(Work task): Copy the records below exactly, leaving out every picture.

(Record set):
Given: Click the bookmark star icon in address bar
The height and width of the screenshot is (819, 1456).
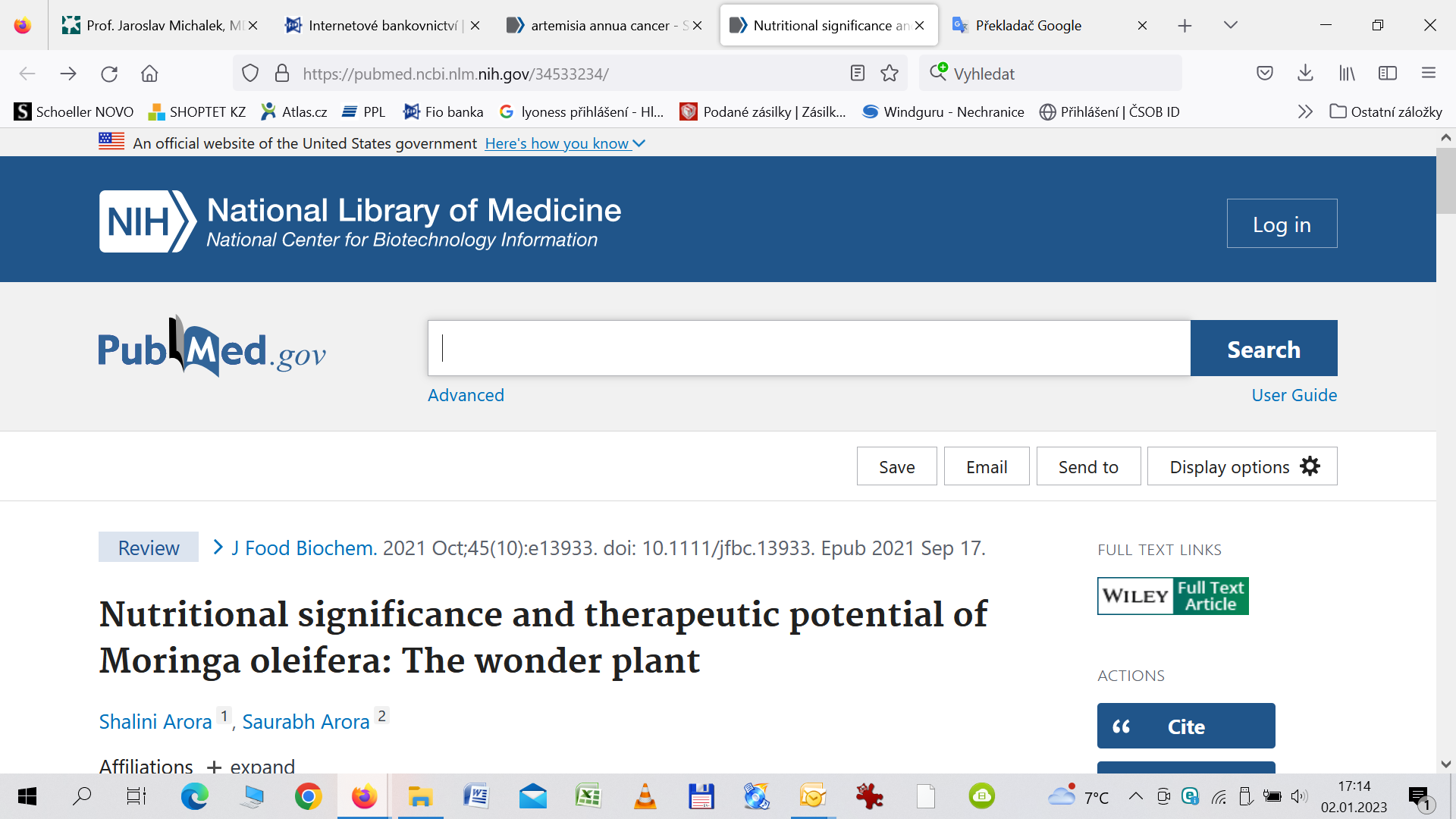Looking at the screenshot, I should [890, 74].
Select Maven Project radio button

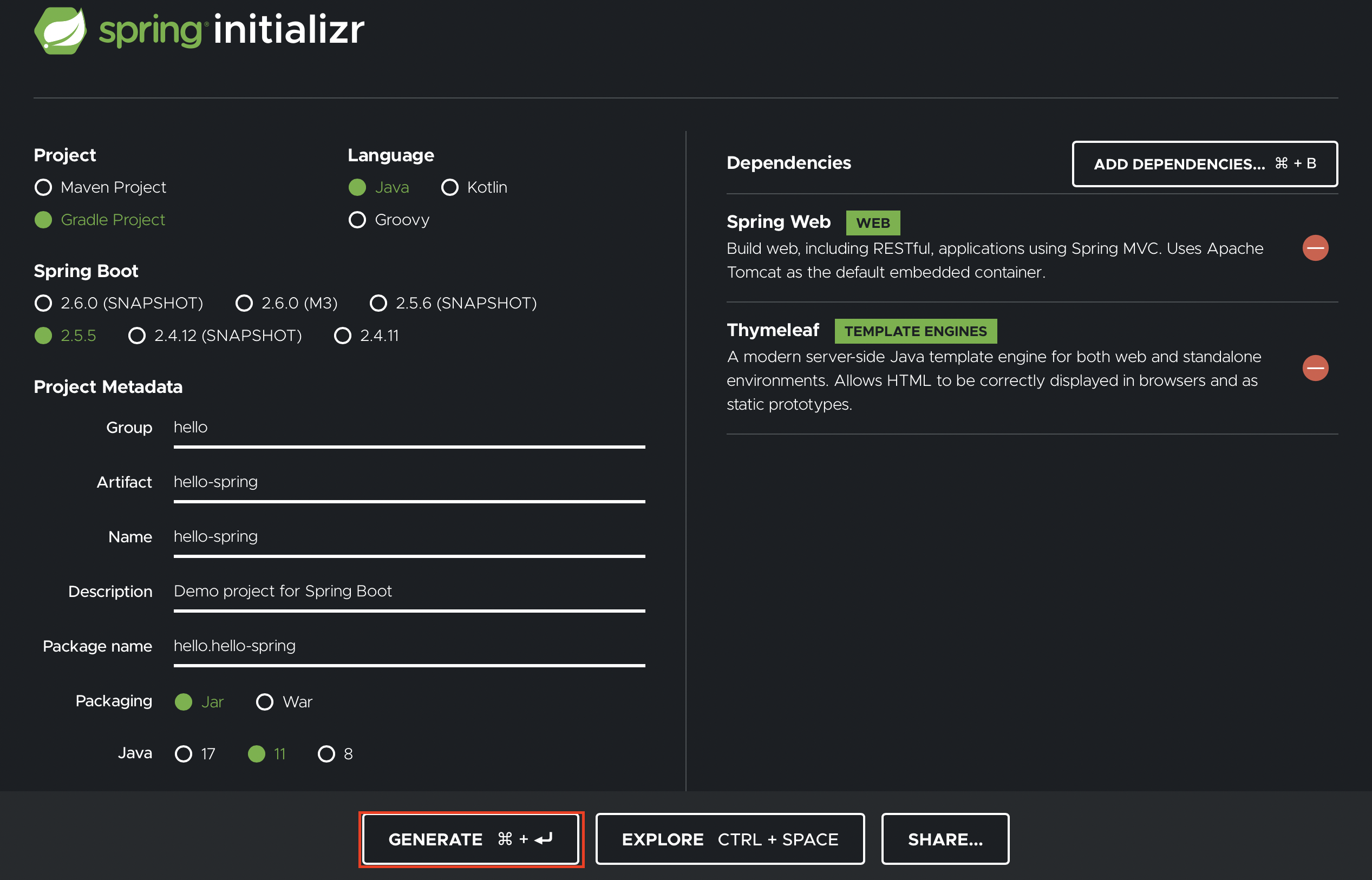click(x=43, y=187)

(Exercise result):
Given: Click the bookmark star icon in address bar
The height and width of the screenshot is (819, 1456).
Looking at the screenshot, I should [890, 74].
Select Maven Project radio button

click(x=43, y=187)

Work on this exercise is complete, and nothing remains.